Commentary

Stablecoins as the new cash back: Bridget Harris on yield becoming consumer standard

Feb 28, 2025

Key Points

  • Stablecoin yield is becoming table stakes in consumer fintech as Coinbase offers 4.1% APY on USDC and Robinhood pushes tiered rates, mirroring how cash back normalized on credit cards.
  • Stablecoin supply will climb substantially as yield expectations stick with consumers, but momentum depends on sustained high interest rates.
  • Tether and other stablecoin issuers capture yield premiums directly from these products, effectively printing money at scale while retail access to the tokens themselves remains structurally limited.

Summary

Stablecoins as the new cash back: Yield becoming consumer standard

Bridget Harris, a partner at Founders Fund, argues that stablecoins are becoming the primary mechanism for delivering yield to consumers, and this shift will reshape fintech as fundamentally as cash back did for credit cards.

The mechanism is straightforward: once consumers experience yield on stablecoins, the expectation becomes sticky. Harris notes that Latin America is the first mover, but major US fintech platforms are now rolling out yield offerings as standard features. Coinbase automatically offers 4.1% APY on any USDC held on its platform. Robinhood is pushing different APY rates for subscribers. The pattern mirrors how cash back worked—it started as a novelty, became normalized, and is now table stakes. Going backward is hard once users have adjusted to free money.
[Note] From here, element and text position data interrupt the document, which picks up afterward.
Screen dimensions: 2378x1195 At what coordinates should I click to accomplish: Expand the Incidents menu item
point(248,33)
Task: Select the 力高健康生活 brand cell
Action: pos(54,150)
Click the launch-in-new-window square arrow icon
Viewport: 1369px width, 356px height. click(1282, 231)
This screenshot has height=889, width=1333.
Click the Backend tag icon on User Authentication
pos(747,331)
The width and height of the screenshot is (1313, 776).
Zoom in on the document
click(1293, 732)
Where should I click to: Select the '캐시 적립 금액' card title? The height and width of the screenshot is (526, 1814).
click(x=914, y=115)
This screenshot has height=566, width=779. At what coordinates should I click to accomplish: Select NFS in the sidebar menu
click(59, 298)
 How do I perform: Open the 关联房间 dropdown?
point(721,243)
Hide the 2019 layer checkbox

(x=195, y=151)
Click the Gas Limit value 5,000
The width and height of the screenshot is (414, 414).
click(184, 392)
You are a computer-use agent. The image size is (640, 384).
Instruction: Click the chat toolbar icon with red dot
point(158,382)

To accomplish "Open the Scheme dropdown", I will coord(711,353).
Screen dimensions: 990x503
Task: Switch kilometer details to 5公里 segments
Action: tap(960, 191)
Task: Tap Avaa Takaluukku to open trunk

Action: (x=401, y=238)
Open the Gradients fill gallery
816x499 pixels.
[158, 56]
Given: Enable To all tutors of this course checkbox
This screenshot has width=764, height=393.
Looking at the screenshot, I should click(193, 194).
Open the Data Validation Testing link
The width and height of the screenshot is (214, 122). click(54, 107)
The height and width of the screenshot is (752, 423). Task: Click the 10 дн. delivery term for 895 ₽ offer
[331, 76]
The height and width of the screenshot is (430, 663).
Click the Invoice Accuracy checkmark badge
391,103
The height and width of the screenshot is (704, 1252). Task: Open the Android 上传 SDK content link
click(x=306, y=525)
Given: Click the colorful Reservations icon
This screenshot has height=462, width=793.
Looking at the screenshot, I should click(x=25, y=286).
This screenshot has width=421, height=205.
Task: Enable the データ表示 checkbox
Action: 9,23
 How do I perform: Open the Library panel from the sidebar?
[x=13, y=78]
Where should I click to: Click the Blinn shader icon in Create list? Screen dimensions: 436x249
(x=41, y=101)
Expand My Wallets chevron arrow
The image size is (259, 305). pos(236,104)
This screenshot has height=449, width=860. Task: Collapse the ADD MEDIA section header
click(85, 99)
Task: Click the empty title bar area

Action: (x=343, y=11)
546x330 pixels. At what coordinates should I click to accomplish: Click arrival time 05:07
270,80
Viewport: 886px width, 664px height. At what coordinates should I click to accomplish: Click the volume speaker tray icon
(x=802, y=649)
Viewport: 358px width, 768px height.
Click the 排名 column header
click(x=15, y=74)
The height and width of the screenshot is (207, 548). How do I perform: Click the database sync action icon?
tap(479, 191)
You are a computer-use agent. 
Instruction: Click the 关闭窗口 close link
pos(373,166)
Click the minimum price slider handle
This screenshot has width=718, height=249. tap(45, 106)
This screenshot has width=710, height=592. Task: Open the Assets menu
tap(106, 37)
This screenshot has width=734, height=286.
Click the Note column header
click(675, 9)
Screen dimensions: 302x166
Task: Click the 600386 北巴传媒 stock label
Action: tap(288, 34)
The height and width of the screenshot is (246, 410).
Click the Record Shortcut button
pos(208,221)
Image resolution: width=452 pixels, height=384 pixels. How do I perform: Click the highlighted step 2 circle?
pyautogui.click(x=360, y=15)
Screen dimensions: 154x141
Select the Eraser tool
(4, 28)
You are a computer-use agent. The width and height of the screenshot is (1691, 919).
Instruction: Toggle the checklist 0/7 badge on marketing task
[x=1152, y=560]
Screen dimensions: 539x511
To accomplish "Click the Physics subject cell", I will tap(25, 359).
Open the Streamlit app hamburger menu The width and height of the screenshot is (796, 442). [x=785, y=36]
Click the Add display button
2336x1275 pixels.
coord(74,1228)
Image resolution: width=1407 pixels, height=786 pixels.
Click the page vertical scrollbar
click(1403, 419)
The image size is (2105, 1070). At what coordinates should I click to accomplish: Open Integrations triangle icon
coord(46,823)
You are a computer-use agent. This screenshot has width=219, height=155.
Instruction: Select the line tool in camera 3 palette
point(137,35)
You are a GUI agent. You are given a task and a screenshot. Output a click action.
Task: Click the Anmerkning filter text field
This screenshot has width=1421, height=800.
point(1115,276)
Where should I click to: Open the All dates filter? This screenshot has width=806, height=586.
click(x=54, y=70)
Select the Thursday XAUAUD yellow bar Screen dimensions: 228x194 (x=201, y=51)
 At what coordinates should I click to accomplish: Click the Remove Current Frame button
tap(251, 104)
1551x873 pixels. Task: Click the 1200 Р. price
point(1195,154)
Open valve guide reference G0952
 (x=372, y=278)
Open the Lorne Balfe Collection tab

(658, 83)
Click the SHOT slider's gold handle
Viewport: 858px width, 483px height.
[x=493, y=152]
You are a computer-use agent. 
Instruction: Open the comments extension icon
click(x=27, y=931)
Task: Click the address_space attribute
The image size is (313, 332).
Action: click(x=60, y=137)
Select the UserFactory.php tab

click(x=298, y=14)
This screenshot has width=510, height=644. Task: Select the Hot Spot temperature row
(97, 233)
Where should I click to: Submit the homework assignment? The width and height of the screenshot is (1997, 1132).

The supply implication is material. Harris predicts stablecoin supply will climb substantially as yield becomes the default expectation rather than a selling point. The constraint, though, is environmental: high yield on stablecoins depends on high interest rates. In a zero-rate environment, generating meaningful APY becomes difficult, which suggests the current momentum is partly rate-dependent.

There is irony in the timing. Balaji Srinivasan, through his company 21 Co, was theoretically formative in exploring stablecoins and micropayments years ago, but the technology wasn't ready at scale. Now the infrastructure exists, yet one structural oddity persists: the tokens themselves—like Tether—are hard for retail investors to access directly, even as the yield products built on them see mainstream adoption. Tether and similar issuers capture the yield premium directly, which amounts to printing money at scale.